Exercise objective: One number is all that is asked for: the number of lines below that hold the string "click".

Extracted records:
+++
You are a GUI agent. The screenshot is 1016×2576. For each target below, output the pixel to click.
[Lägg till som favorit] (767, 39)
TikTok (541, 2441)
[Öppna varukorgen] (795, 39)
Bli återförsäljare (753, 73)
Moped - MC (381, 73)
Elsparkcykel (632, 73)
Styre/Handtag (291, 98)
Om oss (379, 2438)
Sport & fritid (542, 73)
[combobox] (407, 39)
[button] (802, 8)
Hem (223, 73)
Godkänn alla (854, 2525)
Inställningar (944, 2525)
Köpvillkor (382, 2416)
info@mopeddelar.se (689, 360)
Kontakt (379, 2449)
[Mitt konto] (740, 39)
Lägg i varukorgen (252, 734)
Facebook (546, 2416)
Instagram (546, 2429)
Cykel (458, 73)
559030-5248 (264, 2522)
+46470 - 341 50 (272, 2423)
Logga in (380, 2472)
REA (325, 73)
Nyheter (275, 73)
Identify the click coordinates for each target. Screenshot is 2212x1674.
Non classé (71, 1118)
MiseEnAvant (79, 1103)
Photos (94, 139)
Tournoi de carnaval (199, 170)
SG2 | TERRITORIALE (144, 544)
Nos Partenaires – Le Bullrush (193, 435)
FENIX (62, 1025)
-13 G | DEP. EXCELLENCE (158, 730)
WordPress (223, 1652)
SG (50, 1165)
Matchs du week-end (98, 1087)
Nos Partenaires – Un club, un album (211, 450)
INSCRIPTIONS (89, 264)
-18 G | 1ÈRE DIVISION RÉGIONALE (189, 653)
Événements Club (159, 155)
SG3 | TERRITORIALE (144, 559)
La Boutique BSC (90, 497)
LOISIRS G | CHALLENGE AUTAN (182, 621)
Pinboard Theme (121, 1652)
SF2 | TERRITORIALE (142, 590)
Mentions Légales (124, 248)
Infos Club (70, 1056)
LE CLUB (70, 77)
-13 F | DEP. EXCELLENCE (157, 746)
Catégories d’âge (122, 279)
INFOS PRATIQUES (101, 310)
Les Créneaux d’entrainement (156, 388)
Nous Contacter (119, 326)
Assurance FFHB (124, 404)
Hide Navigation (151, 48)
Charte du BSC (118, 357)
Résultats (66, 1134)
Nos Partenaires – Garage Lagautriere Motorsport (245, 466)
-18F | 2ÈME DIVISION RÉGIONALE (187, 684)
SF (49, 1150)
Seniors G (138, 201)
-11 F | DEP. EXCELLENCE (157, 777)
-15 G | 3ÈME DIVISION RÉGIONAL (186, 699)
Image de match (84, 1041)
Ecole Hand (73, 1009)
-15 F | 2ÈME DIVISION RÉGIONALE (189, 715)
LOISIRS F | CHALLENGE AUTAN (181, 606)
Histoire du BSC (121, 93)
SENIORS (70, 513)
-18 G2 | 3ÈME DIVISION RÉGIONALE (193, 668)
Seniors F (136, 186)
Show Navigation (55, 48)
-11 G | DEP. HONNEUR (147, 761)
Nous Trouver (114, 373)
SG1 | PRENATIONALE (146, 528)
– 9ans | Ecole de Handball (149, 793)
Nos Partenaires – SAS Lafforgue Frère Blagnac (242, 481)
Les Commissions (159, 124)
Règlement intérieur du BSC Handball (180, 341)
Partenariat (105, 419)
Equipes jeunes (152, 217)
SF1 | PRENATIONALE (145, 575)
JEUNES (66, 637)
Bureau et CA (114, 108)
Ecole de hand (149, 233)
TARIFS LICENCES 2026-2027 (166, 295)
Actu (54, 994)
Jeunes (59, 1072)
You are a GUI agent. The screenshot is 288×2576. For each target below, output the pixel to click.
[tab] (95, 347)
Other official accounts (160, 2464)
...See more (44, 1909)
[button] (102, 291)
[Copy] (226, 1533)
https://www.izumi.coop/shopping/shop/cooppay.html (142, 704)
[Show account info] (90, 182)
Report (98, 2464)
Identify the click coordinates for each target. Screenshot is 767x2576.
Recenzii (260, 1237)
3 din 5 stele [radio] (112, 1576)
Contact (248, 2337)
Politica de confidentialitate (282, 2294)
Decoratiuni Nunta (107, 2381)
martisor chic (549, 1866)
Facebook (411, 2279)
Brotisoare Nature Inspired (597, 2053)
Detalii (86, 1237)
+++
Response area: 4